[[ Material for this task, beginning ]]
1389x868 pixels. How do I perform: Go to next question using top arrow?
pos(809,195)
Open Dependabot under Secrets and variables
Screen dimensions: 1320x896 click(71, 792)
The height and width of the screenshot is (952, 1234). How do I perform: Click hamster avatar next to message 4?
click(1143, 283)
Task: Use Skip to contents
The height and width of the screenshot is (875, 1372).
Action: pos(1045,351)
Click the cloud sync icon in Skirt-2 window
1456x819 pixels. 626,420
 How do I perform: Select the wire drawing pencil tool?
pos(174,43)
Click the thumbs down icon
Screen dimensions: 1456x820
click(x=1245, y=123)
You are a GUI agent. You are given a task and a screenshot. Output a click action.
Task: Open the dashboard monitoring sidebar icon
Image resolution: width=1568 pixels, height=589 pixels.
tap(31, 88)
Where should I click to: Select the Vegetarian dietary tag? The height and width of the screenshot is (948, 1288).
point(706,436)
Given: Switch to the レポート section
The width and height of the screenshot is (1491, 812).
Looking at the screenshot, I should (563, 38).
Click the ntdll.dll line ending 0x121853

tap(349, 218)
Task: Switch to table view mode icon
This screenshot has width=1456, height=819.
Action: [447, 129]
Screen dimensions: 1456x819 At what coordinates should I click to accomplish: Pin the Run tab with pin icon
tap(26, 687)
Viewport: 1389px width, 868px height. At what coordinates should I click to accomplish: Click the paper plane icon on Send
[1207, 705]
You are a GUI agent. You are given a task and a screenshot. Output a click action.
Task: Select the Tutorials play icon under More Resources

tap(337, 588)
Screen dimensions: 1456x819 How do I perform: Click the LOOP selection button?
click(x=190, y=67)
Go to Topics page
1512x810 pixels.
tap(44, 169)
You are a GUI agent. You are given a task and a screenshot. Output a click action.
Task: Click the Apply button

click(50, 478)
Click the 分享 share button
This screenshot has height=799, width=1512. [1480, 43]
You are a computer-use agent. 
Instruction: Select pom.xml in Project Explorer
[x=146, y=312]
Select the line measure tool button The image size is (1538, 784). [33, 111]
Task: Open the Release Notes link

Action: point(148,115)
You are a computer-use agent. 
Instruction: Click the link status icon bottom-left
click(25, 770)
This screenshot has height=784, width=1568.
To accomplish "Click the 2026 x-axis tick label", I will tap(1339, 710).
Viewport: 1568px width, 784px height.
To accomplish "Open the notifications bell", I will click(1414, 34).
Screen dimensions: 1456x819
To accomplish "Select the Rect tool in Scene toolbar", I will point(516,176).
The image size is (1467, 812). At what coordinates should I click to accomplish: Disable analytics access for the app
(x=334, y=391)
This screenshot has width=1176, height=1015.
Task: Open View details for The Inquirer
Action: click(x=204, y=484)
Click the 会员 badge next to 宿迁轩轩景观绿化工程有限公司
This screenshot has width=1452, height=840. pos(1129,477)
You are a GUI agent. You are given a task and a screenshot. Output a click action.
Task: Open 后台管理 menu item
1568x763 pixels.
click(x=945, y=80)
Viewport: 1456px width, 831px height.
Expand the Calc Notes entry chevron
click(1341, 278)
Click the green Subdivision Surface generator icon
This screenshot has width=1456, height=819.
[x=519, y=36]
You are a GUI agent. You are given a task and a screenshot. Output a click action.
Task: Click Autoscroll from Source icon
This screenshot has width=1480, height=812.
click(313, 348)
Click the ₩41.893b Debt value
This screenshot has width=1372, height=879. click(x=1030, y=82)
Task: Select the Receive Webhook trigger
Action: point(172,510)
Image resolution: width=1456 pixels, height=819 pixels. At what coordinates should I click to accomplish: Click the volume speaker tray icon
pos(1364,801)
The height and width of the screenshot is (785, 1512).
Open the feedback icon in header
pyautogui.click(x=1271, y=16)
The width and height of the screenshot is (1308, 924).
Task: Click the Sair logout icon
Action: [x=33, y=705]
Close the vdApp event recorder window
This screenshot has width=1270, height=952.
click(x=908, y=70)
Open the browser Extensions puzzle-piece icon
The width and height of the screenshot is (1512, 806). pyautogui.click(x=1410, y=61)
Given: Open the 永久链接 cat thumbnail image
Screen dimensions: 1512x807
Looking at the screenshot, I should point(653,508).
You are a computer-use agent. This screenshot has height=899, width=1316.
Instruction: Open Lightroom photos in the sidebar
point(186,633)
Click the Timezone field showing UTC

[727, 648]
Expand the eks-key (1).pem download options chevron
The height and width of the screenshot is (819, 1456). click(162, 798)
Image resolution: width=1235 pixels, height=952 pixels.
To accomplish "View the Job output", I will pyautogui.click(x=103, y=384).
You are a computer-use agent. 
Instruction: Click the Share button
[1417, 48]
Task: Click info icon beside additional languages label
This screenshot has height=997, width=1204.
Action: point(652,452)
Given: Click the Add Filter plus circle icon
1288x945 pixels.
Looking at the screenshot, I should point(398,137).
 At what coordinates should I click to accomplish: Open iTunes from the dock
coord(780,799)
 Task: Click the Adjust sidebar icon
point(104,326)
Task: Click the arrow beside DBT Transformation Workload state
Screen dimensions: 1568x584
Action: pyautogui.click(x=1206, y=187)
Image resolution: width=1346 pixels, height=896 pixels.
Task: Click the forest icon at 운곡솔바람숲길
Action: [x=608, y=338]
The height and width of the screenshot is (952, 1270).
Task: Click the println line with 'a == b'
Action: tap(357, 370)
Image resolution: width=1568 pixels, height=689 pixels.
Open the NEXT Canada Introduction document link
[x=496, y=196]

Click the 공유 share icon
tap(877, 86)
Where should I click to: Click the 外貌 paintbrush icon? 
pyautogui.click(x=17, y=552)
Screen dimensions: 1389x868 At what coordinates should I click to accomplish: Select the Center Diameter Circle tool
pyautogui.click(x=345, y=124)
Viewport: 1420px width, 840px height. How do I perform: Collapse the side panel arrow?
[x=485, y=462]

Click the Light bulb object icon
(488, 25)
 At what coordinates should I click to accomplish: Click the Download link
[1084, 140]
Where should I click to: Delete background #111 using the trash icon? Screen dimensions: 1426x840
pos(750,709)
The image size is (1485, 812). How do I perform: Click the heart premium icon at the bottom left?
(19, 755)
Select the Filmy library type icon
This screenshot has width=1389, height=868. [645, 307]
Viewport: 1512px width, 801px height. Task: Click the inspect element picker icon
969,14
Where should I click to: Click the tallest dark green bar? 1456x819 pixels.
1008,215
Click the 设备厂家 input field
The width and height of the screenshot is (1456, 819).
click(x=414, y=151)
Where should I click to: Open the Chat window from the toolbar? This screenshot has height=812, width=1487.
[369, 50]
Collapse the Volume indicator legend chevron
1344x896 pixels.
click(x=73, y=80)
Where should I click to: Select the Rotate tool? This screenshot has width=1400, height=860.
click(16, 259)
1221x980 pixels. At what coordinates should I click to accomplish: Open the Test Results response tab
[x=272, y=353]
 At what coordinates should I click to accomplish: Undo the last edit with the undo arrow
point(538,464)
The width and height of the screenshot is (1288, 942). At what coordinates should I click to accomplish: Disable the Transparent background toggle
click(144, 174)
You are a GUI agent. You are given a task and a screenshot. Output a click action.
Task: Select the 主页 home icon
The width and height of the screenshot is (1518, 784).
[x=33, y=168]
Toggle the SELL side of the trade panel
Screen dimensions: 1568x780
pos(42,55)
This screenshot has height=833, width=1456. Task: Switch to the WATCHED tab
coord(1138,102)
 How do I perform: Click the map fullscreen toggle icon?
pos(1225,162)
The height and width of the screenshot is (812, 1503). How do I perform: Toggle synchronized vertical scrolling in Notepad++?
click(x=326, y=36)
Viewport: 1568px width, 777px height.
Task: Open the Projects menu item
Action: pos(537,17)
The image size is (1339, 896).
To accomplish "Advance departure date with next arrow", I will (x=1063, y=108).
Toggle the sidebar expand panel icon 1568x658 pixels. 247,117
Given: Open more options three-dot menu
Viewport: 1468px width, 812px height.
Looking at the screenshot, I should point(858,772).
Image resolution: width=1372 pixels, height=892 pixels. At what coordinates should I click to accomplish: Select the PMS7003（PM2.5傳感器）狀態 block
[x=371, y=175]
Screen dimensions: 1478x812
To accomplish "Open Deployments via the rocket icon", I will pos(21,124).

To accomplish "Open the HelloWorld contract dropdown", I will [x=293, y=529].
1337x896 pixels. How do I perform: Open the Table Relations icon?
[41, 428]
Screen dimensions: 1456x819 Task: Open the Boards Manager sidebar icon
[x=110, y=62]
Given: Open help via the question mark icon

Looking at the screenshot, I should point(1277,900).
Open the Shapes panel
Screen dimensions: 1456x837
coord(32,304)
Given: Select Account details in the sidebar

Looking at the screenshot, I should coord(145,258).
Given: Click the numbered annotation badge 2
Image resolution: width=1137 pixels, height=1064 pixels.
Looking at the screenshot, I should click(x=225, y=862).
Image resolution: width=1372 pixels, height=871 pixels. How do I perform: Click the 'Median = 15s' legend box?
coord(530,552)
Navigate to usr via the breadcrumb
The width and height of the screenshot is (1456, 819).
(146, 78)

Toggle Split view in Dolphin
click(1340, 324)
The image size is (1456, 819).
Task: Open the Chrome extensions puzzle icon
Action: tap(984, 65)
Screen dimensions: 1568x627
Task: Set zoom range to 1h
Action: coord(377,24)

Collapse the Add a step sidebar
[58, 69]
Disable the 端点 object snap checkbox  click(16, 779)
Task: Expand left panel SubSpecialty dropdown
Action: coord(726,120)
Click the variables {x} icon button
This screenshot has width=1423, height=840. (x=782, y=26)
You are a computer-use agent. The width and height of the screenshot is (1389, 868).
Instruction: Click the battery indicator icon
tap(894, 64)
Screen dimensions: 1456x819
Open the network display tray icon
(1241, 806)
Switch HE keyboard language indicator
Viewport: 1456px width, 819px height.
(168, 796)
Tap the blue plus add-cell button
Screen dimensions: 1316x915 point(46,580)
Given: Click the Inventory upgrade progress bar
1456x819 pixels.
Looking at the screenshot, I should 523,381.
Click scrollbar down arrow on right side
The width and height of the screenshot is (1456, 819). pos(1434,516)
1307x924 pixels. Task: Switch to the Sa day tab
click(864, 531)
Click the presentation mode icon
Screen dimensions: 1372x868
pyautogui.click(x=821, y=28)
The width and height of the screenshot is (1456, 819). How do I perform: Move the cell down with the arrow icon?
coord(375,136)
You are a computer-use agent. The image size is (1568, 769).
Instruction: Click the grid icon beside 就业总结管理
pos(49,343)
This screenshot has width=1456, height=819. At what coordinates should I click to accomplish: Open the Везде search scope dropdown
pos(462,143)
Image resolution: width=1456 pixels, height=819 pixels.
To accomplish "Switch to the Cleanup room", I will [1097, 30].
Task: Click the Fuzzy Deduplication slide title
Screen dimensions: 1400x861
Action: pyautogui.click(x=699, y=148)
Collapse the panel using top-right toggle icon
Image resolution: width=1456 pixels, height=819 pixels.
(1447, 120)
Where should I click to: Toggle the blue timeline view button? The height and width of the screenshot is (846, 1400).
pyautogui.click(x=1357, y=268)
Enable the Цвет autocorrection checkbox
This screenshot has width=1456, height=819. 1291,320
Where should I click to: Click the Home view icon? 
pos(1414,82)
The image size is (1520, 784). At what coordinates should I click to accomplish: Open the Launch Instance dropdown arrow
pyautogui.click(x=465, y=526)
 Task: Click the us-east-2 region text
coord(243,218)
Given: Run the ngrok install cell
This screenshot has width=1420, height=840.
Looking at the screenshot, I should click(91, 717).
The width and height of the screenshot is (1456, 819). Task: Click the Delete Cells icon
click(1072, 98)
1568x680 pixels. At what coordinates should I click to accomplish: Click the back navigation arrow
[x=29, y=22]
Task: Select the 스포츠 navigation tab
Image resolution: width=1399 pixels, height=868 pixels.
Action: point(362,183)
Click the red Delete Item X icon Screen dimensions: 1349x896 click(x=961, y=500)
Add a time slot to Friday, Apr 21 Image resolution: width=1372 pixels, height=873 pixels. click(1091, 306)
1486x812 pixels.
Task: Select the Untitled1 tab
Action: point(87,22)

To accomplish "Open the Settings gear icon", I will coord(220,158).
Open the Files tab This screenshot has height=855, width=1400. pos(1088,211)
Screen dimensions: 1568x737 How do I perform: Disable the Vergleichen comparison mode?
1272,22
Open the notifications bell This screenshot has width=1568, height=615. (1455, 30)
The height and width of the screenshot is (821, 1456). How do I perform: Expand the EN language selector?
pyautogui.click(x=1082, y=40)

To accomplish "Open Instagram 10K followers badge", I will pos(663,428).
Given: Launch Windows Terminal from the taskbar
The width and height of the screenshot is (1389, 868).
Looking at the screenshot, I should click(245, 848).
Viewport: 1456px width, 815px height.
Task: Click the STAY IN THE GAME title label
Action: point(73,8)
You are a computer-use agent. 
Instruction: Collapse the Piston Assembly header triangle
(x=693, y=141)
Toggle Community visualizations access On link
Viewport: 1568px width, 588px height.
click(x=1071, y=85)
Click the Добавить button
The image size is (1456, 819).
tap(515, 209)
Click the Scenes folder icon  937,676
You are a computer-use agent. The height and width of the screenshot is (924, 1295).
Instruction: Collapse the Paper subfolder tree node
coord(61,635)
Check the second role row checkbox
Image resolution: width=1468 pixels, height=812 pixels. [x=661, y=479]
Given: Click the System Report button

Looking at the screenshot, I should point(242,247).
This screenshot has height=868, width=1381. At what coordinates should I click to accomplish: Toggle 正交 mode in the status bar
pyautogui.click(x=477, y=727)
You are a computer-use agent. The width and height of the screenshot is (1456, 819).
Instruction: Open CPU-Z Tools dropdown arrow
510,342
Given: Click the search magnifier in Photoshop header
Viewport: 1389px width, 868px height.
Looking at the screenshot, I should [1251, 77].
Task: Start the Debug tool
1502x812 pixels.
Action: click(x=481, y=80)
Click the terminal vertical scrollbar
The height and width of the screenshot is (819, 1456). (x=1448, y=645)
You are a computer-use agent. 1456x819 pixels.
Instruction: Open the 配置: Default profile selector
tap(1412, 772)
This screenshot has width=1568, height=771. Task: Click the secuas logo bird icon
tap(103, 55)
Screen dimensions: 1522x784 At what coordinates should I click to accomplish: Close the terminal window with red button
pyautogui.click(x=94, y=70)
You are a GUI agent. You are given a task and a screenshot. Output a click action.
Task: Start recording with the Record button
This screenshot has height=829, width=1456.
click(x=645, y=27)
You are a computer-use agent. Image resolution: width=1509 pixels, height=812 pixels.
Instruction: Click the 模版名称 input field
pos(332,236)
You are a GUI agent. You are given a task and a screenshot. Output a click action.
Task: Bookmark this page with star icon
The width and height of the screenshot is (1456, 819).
[[ Material for this task, end ]]
### Your instructions
Filter the data for the string "Start". Copy each matching line.

### Answer to the exercise
Task: Start the Debug tool
Task: Start recording with the Record button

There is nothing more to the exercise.